● **TASK DESCRIPTION**:
Pick out each line below that contains the string "This", with uppercase and lowercase letters matching, and copy those lines in full.
-- Start DATA LINES --
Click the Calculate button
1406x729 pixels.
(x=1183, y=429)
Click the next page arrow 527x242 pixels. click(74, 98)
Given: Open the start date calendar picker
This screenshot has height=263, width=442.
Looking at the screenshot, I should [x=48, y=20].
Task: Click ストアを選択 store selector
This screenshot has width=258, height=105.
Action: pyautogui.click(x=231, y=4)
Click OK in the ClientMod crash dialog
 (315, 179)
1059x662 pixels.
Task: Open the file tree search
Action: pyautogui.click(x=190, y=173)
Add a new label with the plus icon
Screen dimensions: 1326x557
-- End DATA LINES --
-- Start DATA LINES --
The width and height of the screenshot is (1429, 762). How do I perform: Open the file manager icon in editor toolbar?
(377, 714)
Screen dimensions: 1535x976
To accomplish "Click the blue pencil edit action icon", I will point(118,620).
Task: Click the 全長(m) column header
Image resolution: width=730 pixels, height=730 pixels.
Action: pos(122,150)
-- End DATA LINES --
-- Start DATA LINES --
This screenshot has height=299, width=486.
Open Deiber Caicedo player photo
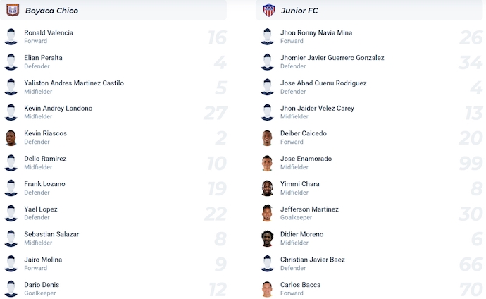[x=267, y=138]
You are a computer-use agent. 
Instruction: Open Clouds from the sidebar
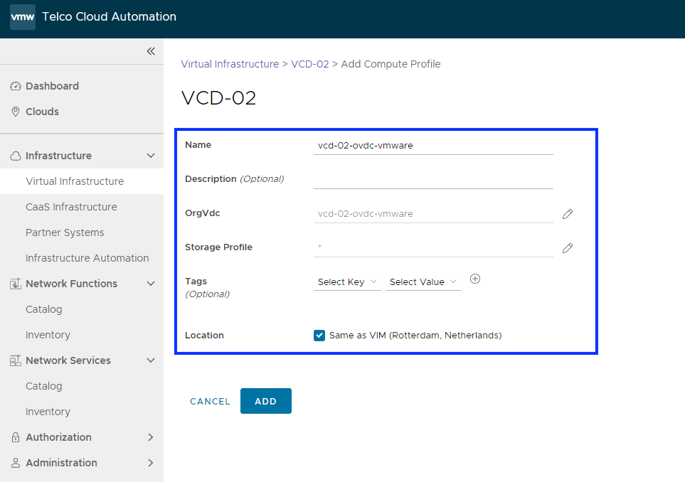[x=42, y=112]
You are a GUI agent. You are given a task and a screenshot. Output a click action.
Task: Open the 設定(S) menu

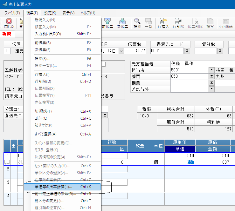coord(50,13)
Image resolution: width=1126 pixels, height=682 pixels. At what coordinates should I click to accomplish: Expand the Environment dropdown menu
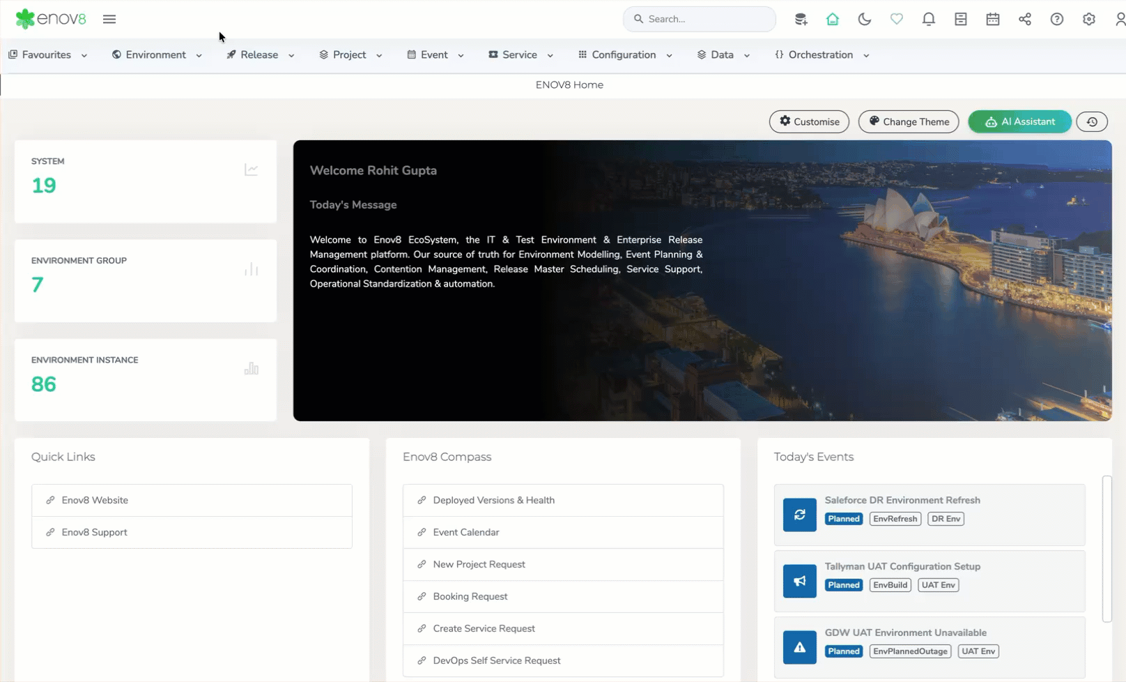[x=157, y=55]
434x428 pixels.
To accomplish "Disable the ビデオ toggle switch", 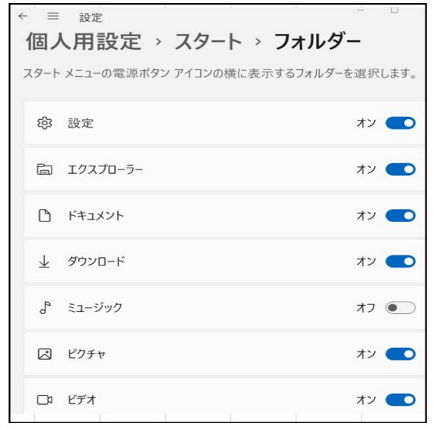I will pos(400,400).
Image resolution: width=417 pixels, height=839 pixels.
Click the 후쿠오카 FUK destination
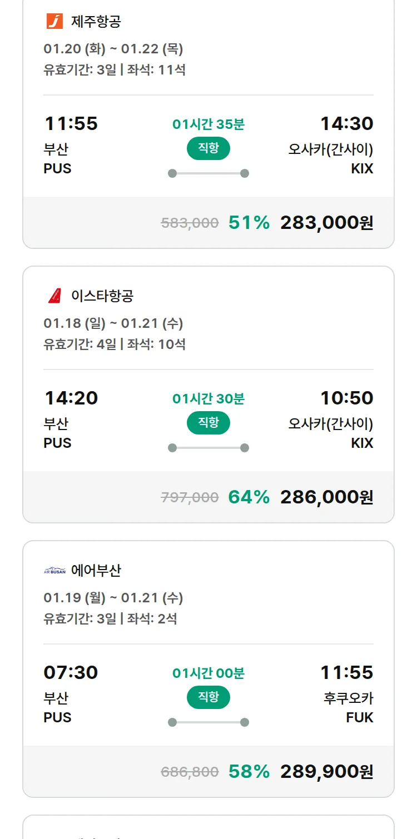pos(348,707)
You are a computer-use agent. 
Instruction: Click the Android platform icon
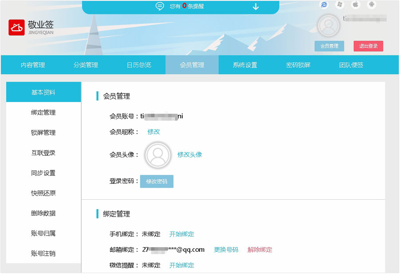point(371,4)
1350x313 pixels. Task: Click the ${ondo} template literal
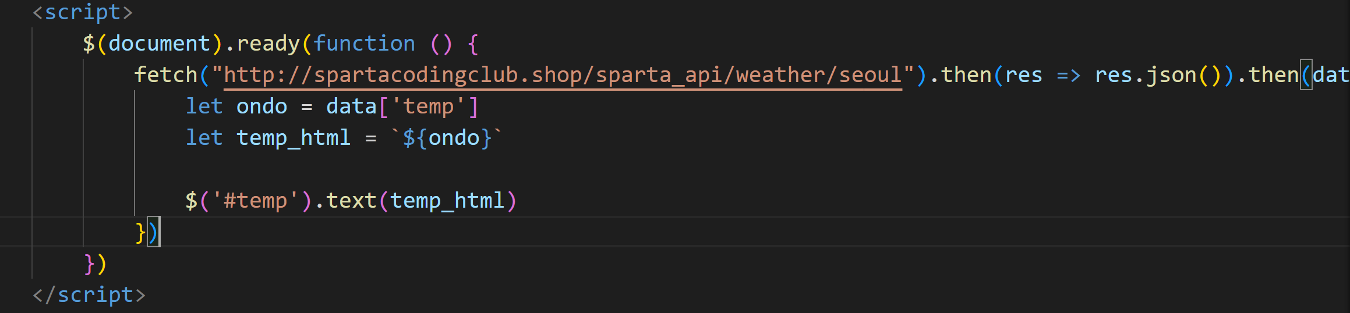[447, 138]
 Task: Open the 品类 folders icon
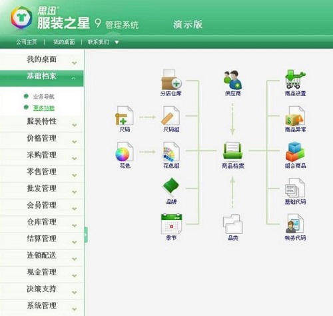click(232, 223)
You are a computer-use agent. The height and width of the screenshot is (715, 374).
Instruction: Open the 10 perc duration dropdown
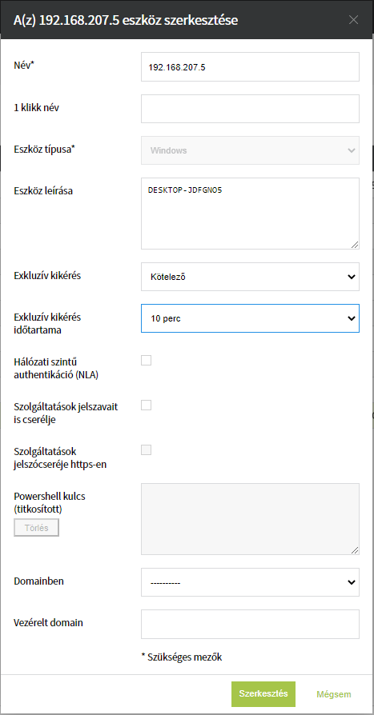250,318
-- End DATA LINES --
● **OUTPUT OF THE EXERCISE**:
This screenshot has height=263, width=442.
This screenshot has width=258, height=105.
This screenshot has height=299, width=486.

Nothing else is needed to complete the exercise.